Microbial Response to Experimentally Controlled Redox Transitions at the Sediment Water Interface

• Published in: PloS one Vol. 10; no. 11; p. e0143428
• Main Authors: Frindte, Katharina, Allgaier, Martin, Grossart, Hans-Peter, Eckert, Werner
• Format: Journal Article
• Language: English
• Published: United States Public Library of Science 24.11.2015; Public Library of Science (PLoS)
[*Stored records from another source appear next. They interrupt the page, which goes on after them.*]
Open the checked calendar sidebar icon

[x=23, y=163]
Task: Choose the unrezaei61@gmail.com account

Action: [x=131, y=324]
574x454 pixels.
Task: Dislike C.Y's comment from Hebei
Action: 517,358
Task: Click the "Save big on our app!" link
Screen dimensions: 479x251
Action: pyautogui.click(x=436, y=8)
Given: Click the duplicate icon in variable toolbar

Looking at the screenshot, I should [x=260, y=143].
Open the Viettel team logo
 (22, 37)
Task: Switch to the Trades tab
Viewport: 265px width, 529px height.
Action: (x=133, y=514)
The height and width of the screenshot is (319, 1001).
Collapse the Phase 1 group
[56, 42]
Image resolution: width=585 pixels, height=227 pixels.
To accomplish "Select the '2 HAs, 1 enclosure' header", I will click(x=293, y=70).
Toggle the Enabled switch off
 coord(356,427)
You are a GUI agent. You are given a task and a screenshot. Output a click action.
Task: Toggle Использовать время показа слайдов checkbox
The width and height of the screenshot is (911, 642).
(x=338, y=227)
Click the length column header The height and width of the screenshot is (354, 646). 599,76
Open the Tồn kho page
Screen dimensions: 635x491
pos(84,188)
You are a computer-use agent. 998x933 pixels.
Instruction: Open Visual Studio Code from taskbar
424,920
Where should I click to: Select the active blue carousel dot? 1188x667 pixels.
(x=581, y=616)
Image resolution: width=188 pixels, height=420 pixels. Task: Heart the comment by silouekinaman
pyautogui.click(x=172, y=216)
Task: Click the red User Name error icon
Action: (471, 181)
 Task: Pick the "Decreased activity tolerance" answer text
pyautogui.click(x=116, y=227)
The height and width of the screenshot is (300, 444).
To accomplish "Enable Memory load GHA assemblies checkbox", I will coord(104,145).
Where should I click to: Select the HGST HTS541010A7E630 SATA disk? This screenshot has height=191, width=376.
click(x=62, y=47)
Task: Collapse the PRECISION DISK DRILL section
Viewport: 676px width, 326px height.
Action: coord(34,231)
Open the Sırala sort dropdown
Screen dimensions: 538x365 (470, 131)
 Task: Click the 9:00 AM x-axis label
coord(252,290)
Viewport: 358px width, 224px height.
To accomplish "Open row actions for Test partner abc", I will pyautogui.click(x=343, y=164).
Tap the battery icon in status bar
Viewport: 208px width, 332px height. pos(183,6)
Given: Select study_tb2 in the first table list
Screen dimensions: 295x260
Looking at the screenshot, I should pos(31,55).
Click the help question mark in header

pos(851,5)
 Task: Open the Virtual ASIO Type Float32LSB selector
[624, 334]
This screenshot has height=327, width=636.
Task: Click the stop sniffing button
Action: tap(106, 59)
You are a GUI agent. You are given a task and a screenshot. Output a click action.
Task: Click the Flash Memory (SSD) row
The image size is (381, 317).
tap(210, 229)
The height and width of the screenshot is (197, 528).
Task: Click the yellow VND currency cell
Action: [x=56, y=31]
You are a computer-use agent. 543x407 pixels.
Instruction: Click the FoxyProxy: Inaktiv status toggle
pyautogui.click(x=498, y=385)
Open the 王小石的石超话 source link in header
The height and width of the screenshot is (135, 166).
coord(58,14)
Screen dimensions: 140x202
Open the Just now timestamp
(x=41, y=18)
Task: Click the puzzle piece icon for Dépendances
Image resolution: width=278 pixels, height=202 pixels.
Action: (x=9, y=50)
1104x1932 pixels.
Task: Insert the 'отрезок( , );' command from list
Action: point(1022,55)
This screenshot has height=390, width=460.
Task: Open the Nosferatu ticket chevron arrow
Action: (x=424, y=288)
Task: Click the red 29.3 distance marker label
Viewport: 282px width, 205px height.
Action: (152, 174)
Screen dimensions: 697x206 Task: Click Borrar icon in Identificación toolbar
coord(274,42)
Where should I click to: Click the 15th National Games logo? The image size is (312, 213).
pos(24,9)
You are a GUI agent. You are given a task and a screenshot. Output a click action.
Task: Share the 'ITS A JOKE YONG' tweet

• Subjects: Anaerobic conditions; Anaerobic microorganisms; Anaerobiosis; Analysis; Bacteria; Bacteria - metabolism; Biodegradation, Environmental; Biological activity; Cluster Analysis; Denaturing Gradient Gel Electrophoresis; Dissolved oxygen; DNA, Complementary - chemistry; Environmental aspects; Environmental Monitoring - methods; Fisheries; Fresh water; Fresh Water - chemistry; Fresh Water - microbiology; Freshwater ecology; Freshwater lakes; Gene expression; Genes; Geobiology; Geologic Sediments - chemistry; Geologic Sediments - microbiology; Germany; Lake sediments; Lakes; Measurement methods; Methane - chemistry; Methanogenesis; Microbial activity; Microbial Consortia; Microbial ecology; Microorganisms; Mud-water interfaces; Nitrates - chemistry; Nitric Oxide - chemistry; Oxidation; Oxidation-Reduction; Oxygen; Oxygen - chemistry; Phylogeny; Polymerase Chain Reaction; Potassium; Reduction; RNA - chemistry; RNA, Ribosomal, 16S - analysis; Sediments; Soil sciences; Sulfate reduction; Sulfates; Sulfides - chemistry; Water Microbiology; Germany; Lake Stechlin; Israel
• ISSN: 1932-6203; 1932-6203
• DOI: 10.1371/journal.pone.0143428

The sediment-water interface of freshwater lakes is characterized by sharp chemical gradients, shaped by the interplay between physical, chemical and microbial processes. As dissolved oxygen is depleted in the uppermost sediment, the availability of alternative electron acceptors, e.g. nitrate and sulfate, becomes the limiting factor. We performed a time series experiment in a mesocosm to simulate the transition from aerobic to anaerobic conditions at the sediment-water interface. Our goal was to identify changes in the microbial activity due to redox transitions induced by successive depletion of available electron acceptors. Monitoring critical hydrochemical parameters in the overlying water in conjunction with a new sampling strategy for sediment bacteria enabled us to correlate redox changes in the water to shifts in the active microbial community and the expression of functional genes representing specific redox-dependent microbial processes. Our results show that during several transitions from oxic-heterotrophic condition to sulfate-reducing condition, nitrate-availability and the on-set of sulfate reduction strongly affected the corresponding functional gene expression. There was evidence of anaerobic methane oxidation with NOx. DGGE analysis revealed redox-related changes in microbial activity and expression of functional genes involved in sulfate and nitrite reduction, whereas methanogenesis and methanotrophy showed only minor changes during redox transitions. The combination of high-frequency chemical measurements and molecular methods provide new insights into the temporal dynamics of the interplay between microbial activity and specific redox transitions at the sediment-water interface.